Two Insiders Shattered Montana’s Chiropractic Drug Bill Narrative: The New Mexico Experience
Originally published: 2025-04-10
As Montana’s controversial House Bill 929—the so-called “Chiropractic Drug Bill”—continues to move through the state legislature into the Senate this week, two powerful voices from New Mexico have entered the debate with devastating clarity.
Rod Justice DC, Executive Director of the Alliance of New Mexico Chiropractors, and Cathy Riekeman DC, former Chair of the New Mexico Board of Chiropractic Examiners, have delivered testimony that obliterates the credibility of the Montana Chiropractic Association (MCA) and the Montana Board of Chiropractors, both of which have repeatedly pointed to New Mexico as a success story in chiropractic drug prescribing.
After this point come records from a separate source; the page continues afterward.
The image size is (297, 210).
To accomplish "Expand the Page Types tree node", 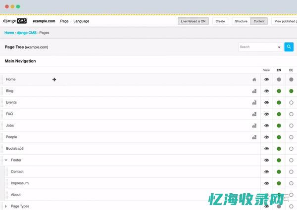I will click(6, 206).
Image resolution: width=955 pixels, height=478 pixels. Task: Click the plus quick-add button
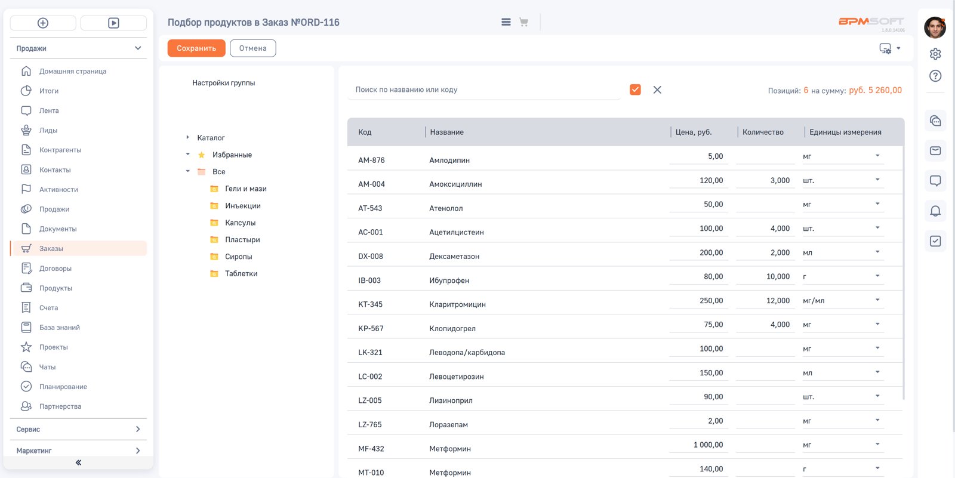point(43,23)
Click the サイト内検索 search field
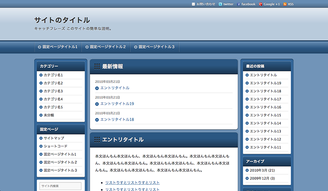The width and height of the screenshot is (328, 191). pyautogui.click(x=60, y=186)
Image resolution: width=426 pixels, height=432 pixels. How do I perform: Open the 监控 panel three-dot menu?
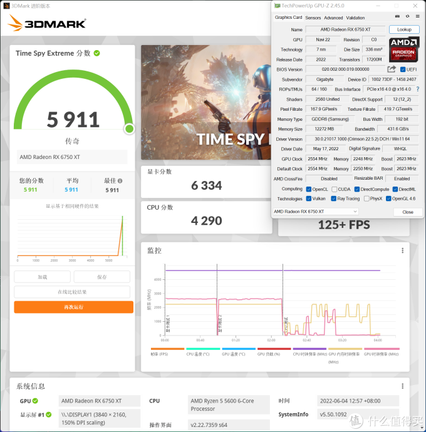click(402, 250)
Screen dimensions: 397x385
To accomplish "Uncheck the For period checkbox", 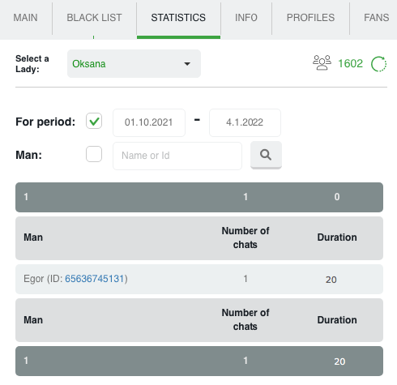I will pyautogui.click(x=94, y=121).
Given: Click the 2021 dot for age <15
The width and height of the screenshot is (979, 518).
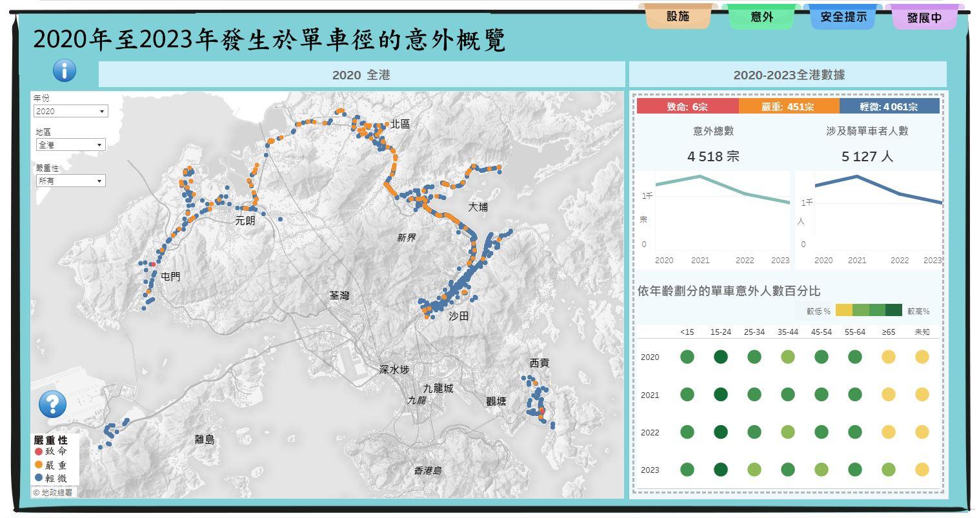Looking at the screenshot, I should tap(687, 394).
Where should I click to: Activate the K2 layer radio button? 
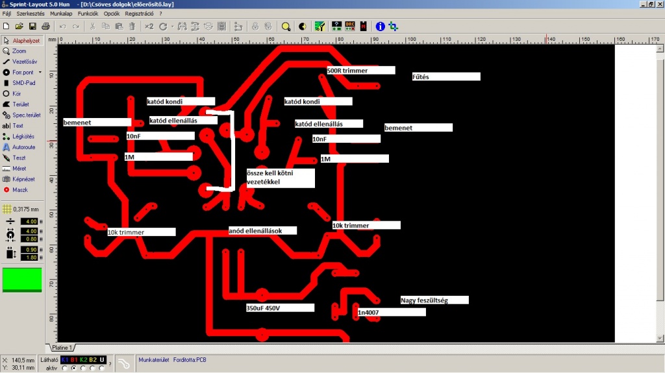coord(83,368)
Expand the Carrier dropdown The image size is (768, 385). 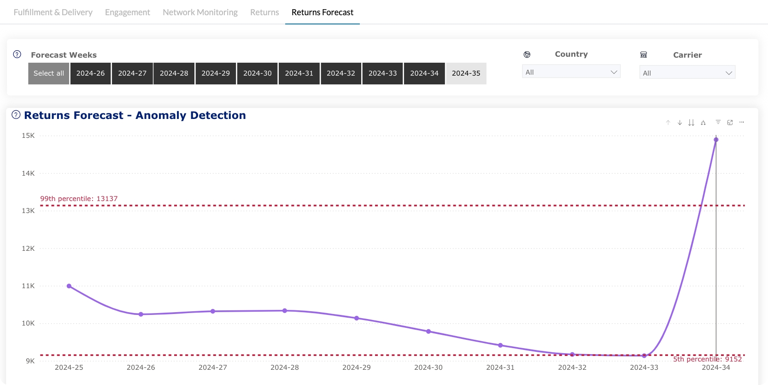(687, 73)
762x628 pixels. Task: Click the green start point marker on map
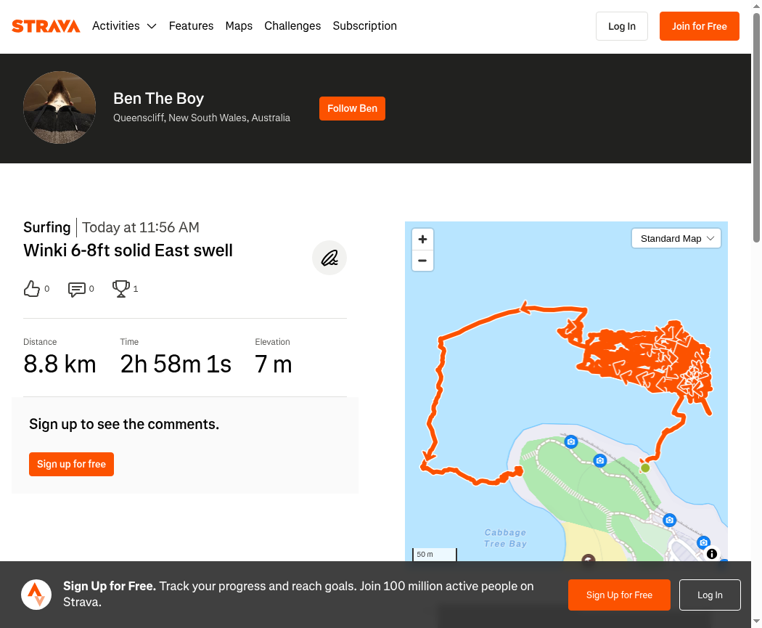click(645, 468)
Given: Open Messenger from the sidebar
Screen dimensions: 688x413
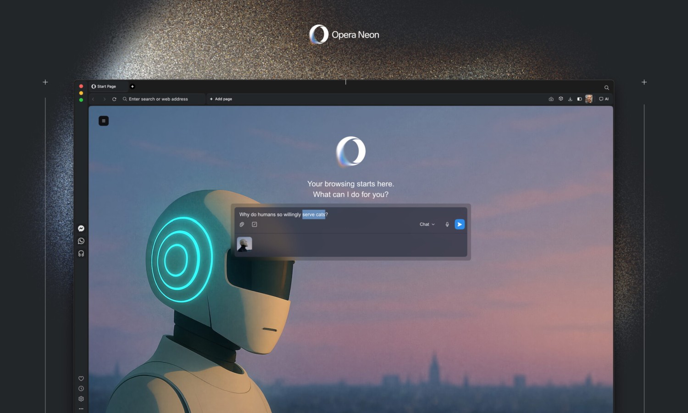Looking at the screenshot, I should coord(81,229).
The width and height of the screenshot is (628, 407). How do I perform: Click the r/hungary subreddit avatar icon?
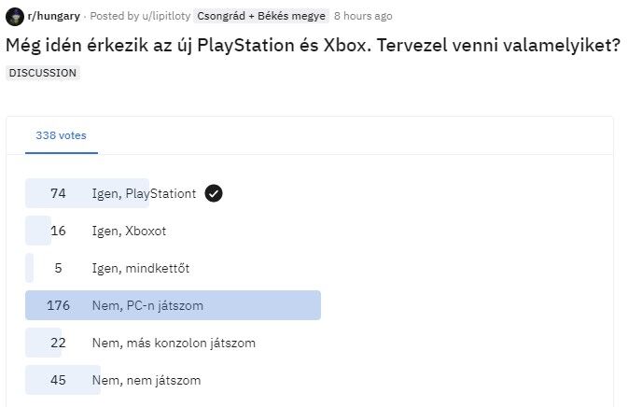tap(15, 16)
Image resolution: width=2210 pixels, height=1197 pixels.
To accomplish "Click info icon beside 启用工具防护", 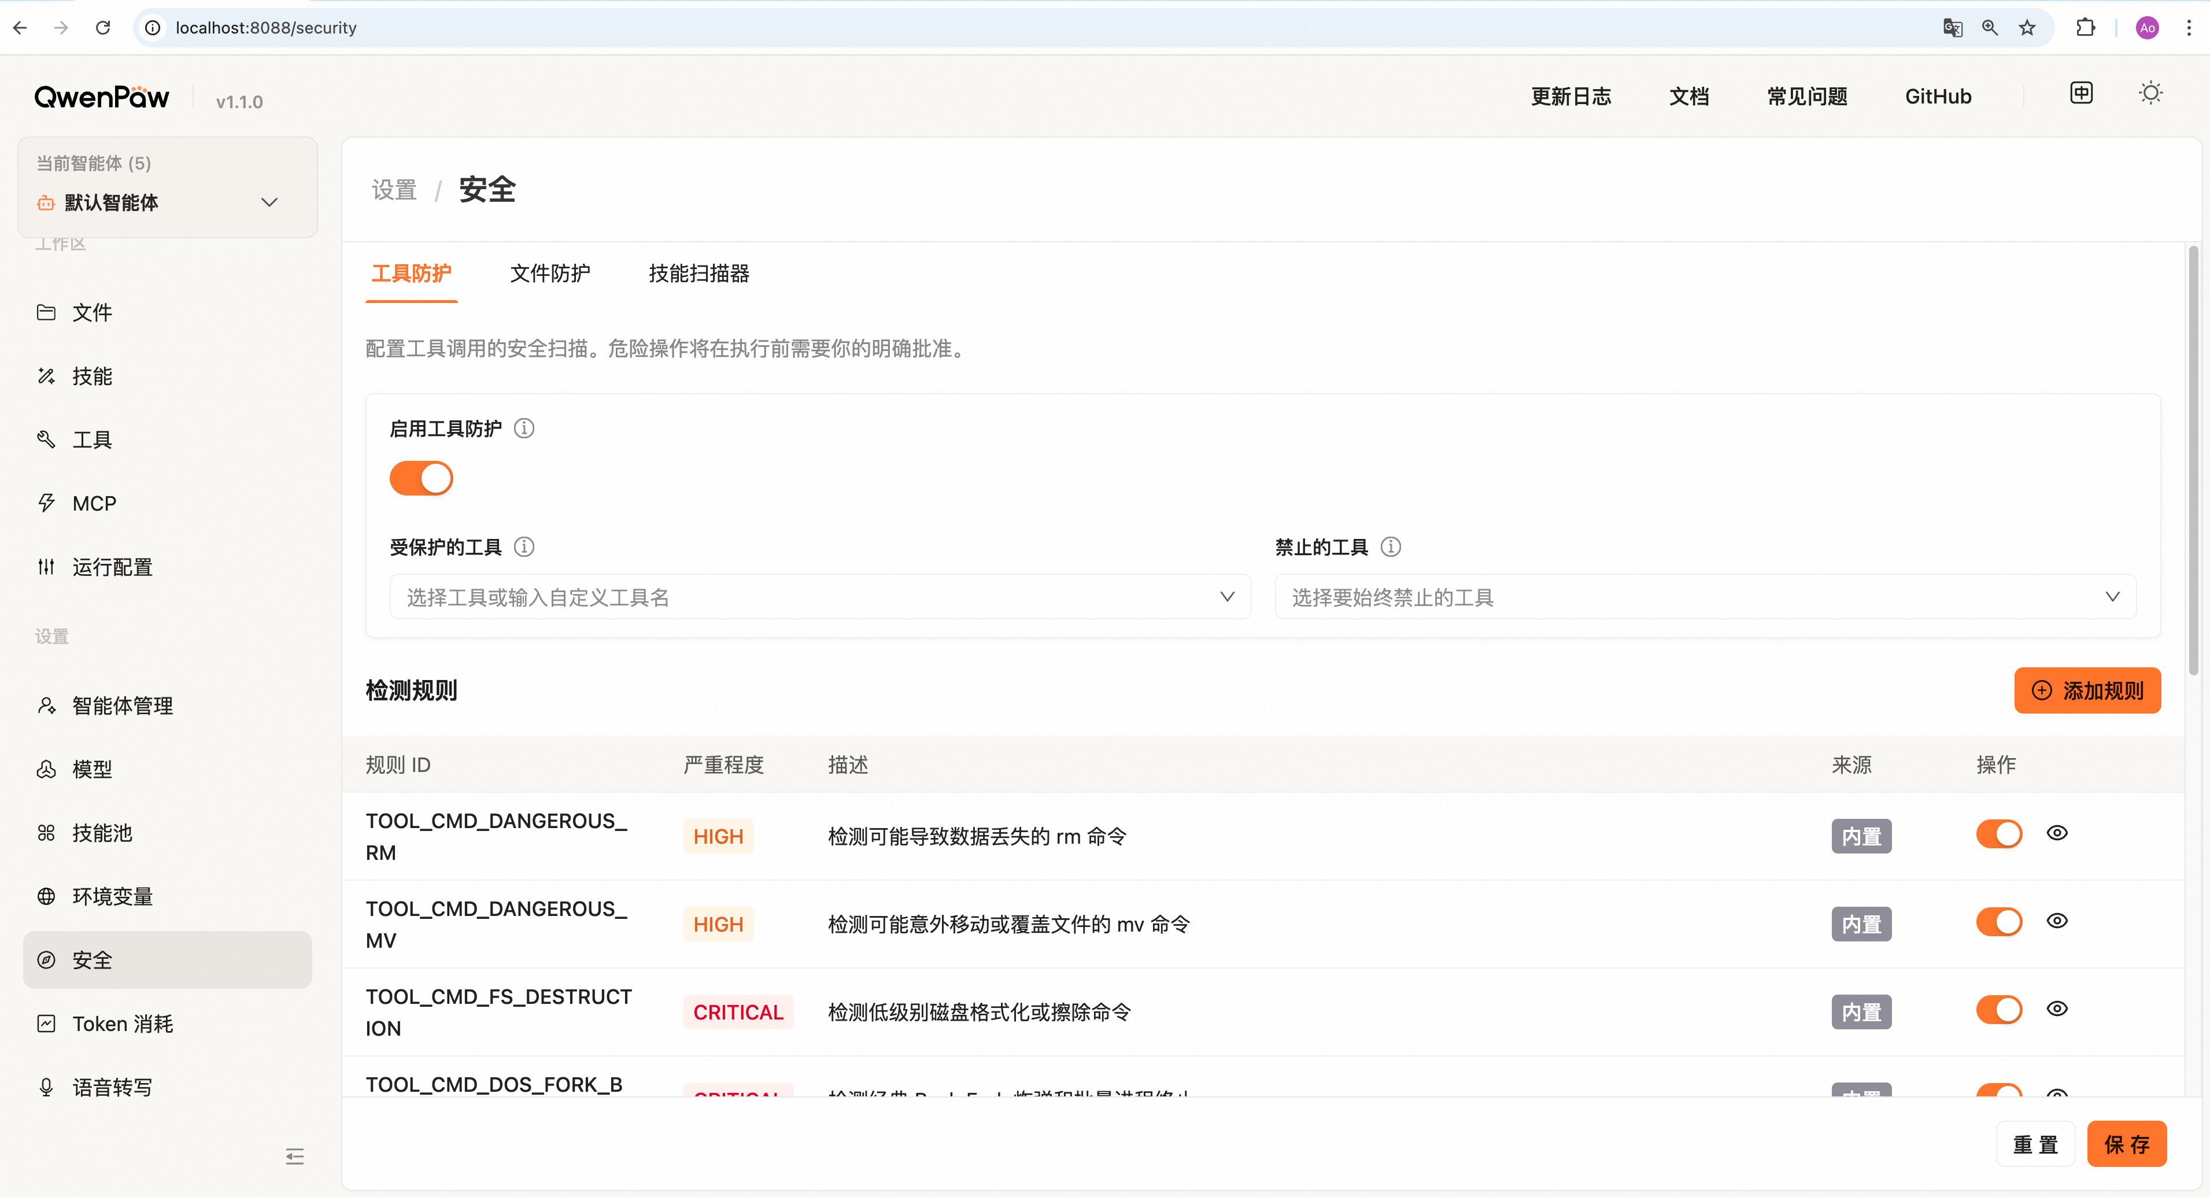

CLICK HERE to listen to Justice’s Testimony
CLICK HERE to listen to Riekeman’s Testimony
Justice and Riekeman’s firsthand accounts tell a very different story—one of regulatory chaos, professional division, and public risk.
Rod Justice: "Montana’s Bill Lacks the Guardrails—and It Shows"
Justice, who leads the organization that now represents New Mexico’s drugless chiropractors, testified that MCA’s comparisons to New Mexico are “grossly inaccurate and dangerously misleading.” He explained that New Mexico’s system required 90+ hours of pharmacological training, was strictly regulated by both medical and pharmacy boards, and still failed to protect the public or the profession.
In fact, the situation in New Mexico became so volatile that it ultimately led to a failed attempt to push for full prescribing rights—a move rejected even by medically trained regulators.
Montana’s bill, Justice warned, has none of these safeguards. Instead, it places trust in a politically compromised chiropractic board to set drug rules, even as its members have publicly demonstrated ignorance about the very medications included in the bill.
Riekeman’s Testimony Shows They’re Either Lying—or They Don’t Know What They’re Talking About
If Justice’s testimony was strong, Dr. Riekeman’s was incendiary.
As the former Chair of New Mexico’s regulatory board during its prescribing expansion, Riekeman laid out the raw truth: the program was a regulatory disaster, plagued by lawsuits, internal conflict, and complete dysfunction.
She dismantled the MCA and Montana Board’s narrative point by point revealing their representations of New Mexico’s program either intentionally deceptive or shockingly uninformed. She detailed how the New Mexico board was overwhelmed, unprepared, and ultimately undermined by the same kind of political interference Montana is now facing.
Her conclusion was blunt: Montana is about to repeat the same mistakes—and worse, without even the minimal infrastructure New Mexico had in place.
The Core Issue: Montana’s Board and MCA Can’t Be Trusted
What Justice and Riekeman’s testimony underscores is this: the Montana Chiropractic Board and the Montana Chiropractic Association have forfeited their credibility.
From publicly misstating facts, to failing to acknowledge the disastrous precedent in New Mexico, to pushing legislation despite clear conflicts of interest, their campaign for HB 929 has become a case study in professional overreach and political manipulation.
Their claims have now been publicly and factually rebuked—not by ideologues, but by individuals with direct experience navigating the very model they claim to be emulating.
This Is Not Reform—It’s a Power Grab
HB 929 is not about expanding access or modernizing care. It’s about consolidating power among a small group of politically connected insiders who are reshaping the profession for personal and organizational gain.
The testimony from New Mexico proves it.
Montana lawmakers should take note: when the people who lived through the consequences are begging you not to repeat their mistakes—listen.